Zulip Chat Archive
Stream: lean4
Topic: Simple type-directed macro/elaborator?
Joey Eremondi (Sep 25 2023 at 22:47):
I'm wondering if anyone has examples of a simple type directed macro.
I'm basically trying to have t⦃s⦄ elaborate to f t s when t : T1, to g t s when t : T2, and to error otherwise. I've tried copying some of the code from the "Beyond Notations" paper but it doesn't seem to work, and it's also doing something much more complicated than what I have in mind.
Are there good examples for this kind of type-directed overloading?
I know I could make this work for type classes, but that seems like overkill for a case where I know that it will be one of two given types.
Eric Wieser (Sep 25 2023 at 23:03):
The big advantage of type classes here is you can then write def foo [HasMySyntax T] (t : T)(s : S) := t⦃s⦄ + t⦃s⦄ and this one function will work for T1 and T2
Jannis Limperg (Sep 26 2023 at 12:04):
Can macros be type-directed at all? I thought they were purely syntax-to-syntax transformations, with no type information present.
Henrik Böving (Sep 26 2023 at 12:08):
When you overload the same syntax with different macros lean will try to elaborate all versions and iff only a single one succeeds it will take that and be happy so I guess that can be viewed as a very rudimentary version of that. But in general using type classes is much preferred over this and alternatively an elaborator directly. Trying to elaborate all of the variants to expand the syntax can be slow.
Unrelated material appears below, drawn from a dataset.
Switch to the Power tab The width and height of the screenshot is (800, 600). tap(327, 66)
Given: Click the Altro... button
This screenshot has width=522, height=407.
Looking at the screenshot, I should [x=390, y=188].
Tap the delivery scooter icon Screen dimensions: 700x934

Kyle Miller (Sep 26 2023 at 12:43):
mathlib4#5133 has an experimental type-directed elaborator for adjoining elements or sets to a field. It supports F⟮S⟯ and F⟮α⟯, which elaborate to adjoin F S for the set S and adjoin F {α} for the non-set α. Here, the non-set version is taken to be the default, which part of the reason why there is the complexity of a custom elaborator instead of just using notation overloading or typeclasses.
Kyle Miller (Sep 26 2023 at 12:47):
Like what Henrik said, you can use the fact that notations/macros will all be elaborated if there is an ambiguity, so this works as a simple-type-directed macro:
structure T1 where
x : Nat → Nat
structure T2 where
y : Nat → Nat
notation t "⦃" s "⦄" => T1.x t s
notation t "⦃" s "⦄" => T2.y t s
def a : T1 := ⟨id⟩
def b : T2 := ⟨id⟩
#check a⦃2⦄
#check b⦃2⦄
It's got the downside that Eric mentioned, where you can't make theorems or definitions that are polymorphic in the interpretation of the notation.
Last updated: Dec 20 2023 at 11:08 UTC